Whenever I tell anyone, technical or otherwise, about our group's goal to create an autonomous underwater vehicle that will explores the waters around NYC, one line of thought always emerges: Who is controlling the robot? How does it know where it is?

To the first question, no one controls it-- it's autonomous. Controlling an underwater robot is actually rather difficult. You need either a tether (typically an ethernet line) or an extremely expensive military-grade equipment, which has its own difficulties. Radio waves do not travel through water very well. Very Low Frequency (VLF, 3-30kHz) radio waves might travel 20 meters, and Extremely Low Frequency (ELF, 3-300Hz) radio waves might travel several hundred meters. Keep in mind, typical WiFi operates at either 2.4GHz or 5GHz frequency.

To the second question, there actually exist some adequate solutions. Unfortunately, most of them are too expensive for us (hello, sponsors!). The best and most expensive is a Doppler Velocity Log (DVL). The device contains several, angled sonar devices that send out signals, and then measure the time of flight and angle of return. From this, the DVL estimates its velocity, direction of travel, and/or position. If you maintain an acceptable depth relative to the ground, and if you have ~$25k to burn, this solution works well enough. Another expensive solution is a high precision Fiber Optic Gyro (FOG) Inertial Measurement Unit (IMU). An IMU typically contains a gyro, an accelerometer, and a magnetometer, and it is used primarily to measure orientation. With highly accurate IMUs, you may attempt to integrate over the measured acceleration in order to obtain distance, but that double integration only exponentiates the errors. Then the FOG + compass can tell you along which axis that distance was traveled. Some high-grade FOG IMUs have such a low amount of error that they can provide these measurements accurately enough, but they cost upwards of $8k. 

That leaves us at the solution which we decided to pursue-- high frequency acoustic triangulation.

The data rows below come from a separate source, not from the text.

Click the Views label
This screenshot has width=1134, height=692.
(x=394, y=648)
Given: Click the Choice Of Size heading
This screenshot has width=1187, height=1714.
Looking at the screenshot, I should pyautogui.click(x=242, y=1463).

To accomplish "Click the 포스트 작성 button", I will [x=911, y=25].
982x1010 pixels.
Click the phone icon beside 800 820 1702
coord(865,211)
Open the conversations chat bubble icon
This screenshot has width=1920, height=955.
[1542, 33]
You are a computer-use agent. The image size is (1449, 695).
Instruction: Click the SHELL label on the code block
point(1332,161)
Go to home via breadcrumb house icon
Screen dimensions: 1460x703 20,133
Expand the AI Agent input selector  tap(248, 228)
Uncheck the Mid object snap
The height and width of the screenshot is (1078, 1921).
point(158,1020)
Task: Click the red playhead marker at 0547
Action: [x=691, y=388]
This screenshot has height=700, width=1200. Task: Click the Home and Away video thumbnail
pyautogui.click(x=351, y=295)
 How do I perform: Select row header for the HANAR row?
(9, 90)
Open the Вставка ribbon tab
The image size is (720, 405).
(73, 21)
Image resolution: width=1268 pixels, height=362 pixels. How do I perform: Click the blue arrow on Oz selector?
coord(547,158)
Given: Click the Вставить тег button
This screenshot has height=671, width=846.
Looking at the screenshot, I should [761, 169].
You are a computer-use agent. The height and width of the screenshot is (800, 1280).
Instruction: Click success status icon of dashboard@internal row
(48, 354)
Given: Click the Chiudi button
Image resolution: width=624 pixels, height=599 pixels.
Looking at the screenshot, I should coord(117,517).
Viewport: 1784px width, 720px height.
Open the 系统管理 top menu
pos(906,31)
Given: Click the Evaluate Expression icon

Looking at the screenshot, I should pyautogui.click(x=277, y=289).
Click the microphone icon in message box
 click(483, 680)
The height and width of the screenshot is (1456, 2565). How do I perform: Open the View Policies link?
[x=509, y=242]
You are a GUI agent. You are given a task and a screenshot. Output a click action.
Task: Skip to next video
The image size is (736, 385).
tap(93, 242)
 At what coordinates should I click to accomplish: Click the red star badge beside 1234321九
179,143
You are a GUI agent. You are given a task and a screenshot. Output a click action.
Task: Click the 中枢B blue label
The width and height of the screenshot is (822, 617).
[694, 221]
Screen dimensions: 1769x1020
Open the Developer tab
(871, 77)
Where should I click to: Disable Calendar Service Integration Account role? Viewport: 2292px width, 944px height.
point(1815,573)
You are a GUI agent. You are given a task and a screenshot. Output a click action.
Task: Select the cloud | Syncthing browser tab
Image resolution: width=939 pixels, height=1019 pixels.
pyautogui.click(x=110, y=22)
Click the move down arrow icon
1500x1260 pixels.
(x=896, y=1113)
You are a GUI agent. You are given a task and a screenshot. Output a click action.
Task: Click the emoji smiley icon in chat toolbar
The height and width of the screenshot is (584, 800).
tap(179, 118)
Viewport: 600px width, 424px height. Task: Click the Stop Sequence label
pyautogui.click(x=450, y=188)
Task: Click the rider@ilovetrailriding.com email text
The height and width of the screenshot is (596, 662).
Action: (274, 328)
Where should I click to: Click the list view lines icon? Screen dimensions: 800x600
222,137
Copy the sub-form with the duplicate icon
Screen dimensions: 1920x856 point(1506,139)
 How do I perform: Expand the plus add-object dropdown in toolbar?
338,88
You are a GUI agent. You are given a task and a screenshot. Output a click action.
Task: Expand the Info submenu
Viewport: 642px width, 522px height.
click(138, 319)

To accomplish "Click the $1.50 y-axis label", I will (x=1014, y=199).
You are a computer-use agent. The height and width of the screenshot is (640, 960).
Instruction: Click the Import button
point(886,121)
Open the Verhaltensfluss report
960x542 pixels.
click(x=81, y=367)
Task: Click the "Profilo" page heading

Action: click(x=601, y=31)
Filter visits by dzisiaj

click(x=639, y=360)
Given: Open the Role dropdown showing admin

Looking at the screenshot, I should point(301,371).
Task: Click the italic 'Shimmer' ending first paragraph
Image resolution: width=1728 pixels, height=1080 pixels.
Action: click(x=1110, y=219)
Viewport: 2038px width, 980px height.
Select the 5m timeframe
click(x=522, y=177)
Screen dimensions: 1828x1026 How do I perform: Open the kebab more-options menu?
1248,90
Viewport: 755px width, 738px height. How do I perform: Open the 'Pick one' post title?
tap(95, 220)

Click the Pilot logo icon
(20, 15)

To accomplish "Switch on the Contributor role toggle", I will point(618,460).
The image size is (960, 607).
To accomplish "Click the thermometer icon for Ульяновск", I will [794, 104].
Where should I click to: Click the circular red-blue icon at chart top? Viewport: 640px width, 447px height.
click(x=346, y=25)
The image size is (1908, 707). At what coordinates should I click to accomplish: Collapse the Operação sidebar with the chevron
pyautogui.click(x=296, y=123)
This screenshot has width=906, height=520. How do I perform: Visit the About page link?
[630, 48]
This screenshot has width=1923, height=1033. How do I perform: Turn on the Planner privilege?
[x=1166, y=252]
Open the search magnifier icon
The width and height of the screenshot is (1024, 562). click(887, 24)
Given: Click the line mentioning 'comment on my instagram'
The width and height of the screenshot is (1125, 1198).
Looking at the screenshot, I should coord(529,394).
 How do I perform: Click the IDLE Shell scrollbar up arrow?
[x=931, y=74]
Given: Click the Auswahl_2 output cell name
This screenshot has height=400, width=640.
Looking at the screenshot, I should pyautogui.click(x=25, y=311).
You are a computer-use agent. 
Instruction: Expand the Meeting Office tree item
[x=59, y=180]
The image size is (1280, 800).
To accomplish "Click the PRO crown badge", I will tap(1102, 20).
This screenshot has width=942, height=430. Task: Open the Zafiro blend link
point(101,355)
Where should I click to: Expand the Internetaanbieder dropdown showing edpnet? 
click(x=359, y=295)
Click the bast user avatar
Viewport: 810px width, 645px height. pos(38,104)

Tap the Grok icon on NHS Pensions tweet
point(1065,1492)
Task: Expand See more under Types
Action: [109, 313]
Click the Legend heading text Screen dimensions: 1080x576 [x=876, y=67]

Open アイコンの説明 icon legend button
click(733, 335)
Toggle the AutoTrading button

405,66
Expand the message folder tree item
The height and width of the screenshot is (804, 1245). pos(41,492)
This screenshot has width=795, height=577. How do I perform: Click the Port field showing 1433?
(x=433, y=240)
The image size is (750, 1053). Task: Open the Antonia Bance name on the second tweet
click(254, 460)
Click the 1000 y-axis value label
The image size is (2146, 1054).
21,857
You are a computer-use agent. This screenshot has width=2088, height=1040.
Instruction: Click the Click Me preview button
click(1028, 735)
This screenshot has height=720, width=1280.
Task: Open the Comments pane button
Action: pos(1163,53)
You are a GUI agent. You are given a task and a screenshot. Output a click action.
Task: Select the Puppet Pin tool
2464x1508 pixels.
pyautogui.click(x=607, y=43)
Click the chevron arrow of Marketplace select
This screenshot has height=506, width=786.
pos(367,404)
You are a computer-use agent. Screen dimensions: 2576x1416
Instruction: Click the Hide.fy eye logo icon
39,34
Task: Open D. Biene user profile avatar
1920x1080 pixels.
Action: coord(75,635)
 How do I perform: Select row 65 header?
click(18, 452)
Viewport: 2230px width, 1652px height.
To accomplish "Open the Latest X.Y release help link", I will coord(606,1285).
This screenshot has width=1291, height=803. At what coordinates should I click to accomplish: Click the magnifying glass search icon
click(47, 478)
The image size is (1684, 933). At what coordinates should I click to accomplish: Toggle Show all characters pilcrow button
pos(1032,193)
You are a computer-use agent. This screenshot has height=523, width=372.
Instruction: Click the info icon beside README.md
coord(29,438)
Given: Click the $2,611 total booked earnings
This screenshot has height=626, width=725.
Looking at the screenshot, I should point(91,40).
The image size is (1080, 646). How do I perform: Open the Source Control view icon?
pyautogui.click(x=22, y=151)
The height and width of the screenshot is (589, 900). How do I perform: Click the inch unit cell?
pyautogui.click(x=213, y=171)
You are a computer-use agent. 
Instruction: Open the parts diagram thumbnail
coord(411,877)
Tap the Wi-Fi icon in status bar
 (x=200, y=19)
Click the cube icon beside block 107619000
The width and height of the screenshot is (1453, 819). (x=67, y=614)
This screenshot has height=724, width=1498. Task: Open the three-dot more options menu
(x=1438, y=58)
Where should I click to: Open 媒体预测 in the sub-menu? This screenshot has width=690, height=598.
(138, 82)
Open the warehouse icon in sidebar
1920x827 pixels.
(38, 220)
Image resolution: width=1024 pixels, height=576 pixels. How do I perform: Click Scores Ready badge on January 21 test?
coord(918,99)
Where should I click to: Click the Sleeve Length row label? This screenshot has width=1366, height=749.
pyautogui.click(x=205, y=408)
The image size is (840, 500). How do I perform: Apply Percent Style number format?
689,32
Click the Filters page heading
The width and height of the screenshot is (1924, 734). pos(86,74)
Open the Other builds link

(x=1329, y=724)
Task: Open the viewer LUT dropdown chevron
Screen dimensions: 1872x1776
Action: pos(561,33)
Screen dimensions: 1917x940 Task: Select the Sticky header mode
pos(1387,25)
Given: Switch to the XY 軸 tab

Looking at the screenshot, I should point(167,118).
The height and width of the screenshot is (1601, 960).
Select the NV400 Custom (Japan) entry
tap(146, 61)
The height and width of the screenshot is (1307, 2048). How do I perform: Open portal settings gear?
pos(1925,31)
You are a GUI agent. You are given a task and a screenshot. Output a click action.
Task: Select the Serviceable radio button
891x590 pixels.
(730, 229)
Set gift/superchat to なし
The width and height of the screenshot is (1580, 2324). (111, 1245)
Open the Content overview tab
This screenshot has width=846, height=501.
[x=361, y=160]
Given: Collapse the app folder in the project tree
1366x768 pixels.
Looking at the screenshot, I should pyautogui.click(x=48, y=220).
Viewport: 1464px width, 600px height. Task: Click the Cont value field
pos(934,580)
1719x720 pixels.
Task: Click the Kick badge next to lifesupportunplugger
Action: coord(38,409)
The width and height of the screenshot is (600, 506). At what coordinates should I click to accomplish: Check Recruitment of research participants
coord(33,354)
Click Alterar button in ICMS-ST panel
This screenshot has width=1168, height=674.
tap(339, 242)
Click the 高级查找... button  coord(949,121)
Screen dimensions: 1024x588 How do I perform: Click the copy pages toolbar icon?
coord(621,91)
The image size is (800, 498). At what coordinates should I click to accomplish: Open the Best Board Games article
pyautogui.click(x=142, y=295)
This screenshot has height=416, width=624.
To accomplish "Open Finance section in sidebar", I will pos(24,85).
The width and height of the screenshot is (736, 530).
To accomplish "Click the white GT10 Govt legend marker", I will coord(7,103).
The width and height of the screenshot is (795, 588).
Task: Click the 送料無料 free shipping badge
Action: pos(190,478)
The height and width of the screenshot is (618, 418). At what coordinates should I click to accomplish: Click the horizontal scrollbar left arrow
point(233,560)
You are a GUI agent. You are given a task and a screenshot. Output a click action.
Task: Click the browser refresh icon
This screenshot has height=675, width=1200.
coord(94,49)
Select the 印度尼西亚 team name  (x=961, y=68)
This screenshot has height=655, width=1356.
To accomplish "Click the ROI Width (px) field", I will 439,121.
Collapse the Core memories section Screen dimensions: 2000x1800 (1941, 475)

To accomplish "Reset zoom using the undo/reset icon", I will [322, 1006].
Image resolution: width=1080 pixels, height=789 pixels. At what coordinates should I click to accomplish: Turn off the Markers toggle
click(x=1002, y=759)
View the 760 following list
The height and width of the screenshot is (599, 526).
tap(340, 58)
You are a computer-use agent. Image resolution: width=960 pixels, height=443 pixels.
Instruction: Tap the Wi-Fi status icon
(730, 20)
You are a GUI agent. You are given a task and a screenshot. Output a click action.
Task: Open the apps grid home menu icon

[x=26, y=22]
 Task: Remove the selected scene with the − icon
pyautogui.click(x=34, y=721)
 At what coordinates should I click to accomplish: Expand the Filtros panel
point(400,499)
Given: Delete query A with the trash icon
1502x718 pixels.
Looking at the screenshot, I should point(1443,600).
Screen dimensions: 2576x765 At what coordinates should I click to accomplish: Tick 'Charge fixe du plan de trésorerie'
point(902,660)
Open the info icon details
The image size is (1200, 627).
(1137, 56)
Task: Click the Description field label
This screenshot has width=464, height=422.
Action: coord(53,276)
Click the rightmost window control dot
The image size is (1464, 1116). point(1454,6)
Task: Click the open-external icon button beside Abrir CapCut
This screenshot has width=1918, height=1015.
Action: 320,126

Black box acoustic locator beacons, which operate at 37.5 kHz can be detected up to 3 miles away in good conditions. We plan to hang such an acoustic beacon, subsurface, from a floating device with a GPS attached to it. On the AUV, we'll attach four hydrophones (essentially, specialized microphones) at odd corners. All hydrophones will listen for the acoustic beacon's signal, measure the time at which each hydrophone receives the signal, and then determine the location of the acoustic beacon. With that location, the AUV always knows its position, relative to the acoustic beacon. Then, later, the GPS + acoustic beacon + timestamp data may be used to position the AUV globally. This solution will cost approximately $5k. 

There it is. Positioning ain't easy, and positioning ain't cheap. It is, by far, the most expensive part of this project. However, the ability of a robot to position itself frees it to explore untethered, bounded only by power.